PROMPT 1: In the G_SEXT_INREG patch review thread, which opcode is said not to have a narrowScalar implementation yet?
PROMPT 2: Reproduce verbatim the part of the G_SEXT_INREG patch review thread that opens with the words containing "Daniel Sanders via" and closes with "added inline comments.".
PROMPT 3: Supply the next part of the G_SEXT_INREG patch review thread, continuing from its last sentence.

[PATCH] D61289: [globalisel] Add G_SEXT_INREG

Daniel Sanders via Phabricator via llvm-commits llvm-commits at lists.llvm.org
Fri May 10 14:58:18 PDT 2019


dsanders marked 2 inline comments as done.
dsanders added inline comments.


================
Comment at: llvm/lib/CodeGen/GlobalISel/LegalizerHelper.cpp:698
     return Legalized;
+  case TargetOpcode::G_SEXT_INREG: {
+    if (TypeIdx != 0)
----------------
Petar.Avramovic wrote:
> dsanders wrote:
> > Petar.Avramovic wrote:
> > > NarrowScalar is good candidate for separate patch. Reason is that artifact combiner currently can not handle test that would use  G_SEXT_INREG since it will have chained artifacts.  G_SEXT will be  G_UNMERGE-d, G_UNMERGE has to wait for: 
> > >  - G_SEXT to be combined into G_SEXT_INREG,
> > >  - and then for G_SEXT_INREG to be narrowScalared into sequence of instructions that will end with G_MERGE_VALUES. 
> > > Only at this point G_UNMERGE can be combined.
> > > 
> > > 
> > There's a test for narrowScalar of G_SEXT_INREG in this patch. Could you elaborate on what kind of test you're looking for? I think you're looking for a test with neighbouring instructions which are also narrowScalar'd
> Yes. For example with this test on aarch64, store is narrowScalared:
> 
> ```
>   define void @func(i8 %x, i128* %p) {
>   entry:
>     %conv = sext i8 %x to i128
>     store i128 %conv, i128* %p
>     ret void
>   }
> ```
> Legalizer is not able to produce something like this
> ```
>     %2:_(s32) = COPY $w0
>     %1:_(p0) = COPY $x1
>     %11:_(s64) = G_CONSTANT i64 63
>     %12:_(s64) = G_SEXT_INREG %2, 8
>     %13:_(s64) = G_ASHR %12, %11(s64)
>     G_STORE %12(s64), %1(p0) :: (store 8 into %ir.p, align 16)
>     %7:_(s64) = G_CONSTANT i64 8
>     %6:_(p0) = G_GEP %1, %7(s64)
>     G_STORE %13(s64), %6(p0) :: (store 8 into %ir.p + 8, align 16)
>     RET_ReallyLR
> ```
> which I assume is a desired output.
Ah ok. The issue there is that G_STORE hasn't implemented narrowScalar yet. I don't think that we should prevent any opcode from getting a narrowScalar implementation until all opcodes have one. I think we should be implementing them as we need them and gradually build up the full set over time.

[Stored data entries]
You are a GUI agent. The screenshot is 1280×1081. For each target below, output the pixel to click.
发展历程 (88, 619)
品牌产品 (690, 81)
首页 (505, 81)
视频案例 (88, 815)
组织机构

EXERCISE ANSWER 1: G_STORE

EXERCISE ANSWER 2:
Daniel Sanders via Phabricator via llvm-commits llvm-commits at lists.llvm.org
Fri May 10 14:58:18 PDT 2019


dsanders marked 2 inline comments as done.
dsanders added inline comments.

EXERCISE ANSWER 3:
================
Comment at: llvm/lib/CodeGen/GlobalISel/LegalizerHelper.cpp:708
+    // don't need to break it apart.
+    if (NarrowTy.getScalarSizeInBits() >= SizeInBits) {
+      Observer.changingInstr(MI);
----------------
Petar.Avramovic wrote:
> dsanders wrote:
> > Petar.Avramovic wrote:
> > > What is the idea behind this block, we generate two instructions with types larger then NarrowTy? G_TRUNC and G_SEXT that are generated have to be narrowScalared and then we have a few more merge/unmerge combines to do.  Also LegalizerHelper does not know how to narrow scalar G_TRUNC and G_SEXT at the moment.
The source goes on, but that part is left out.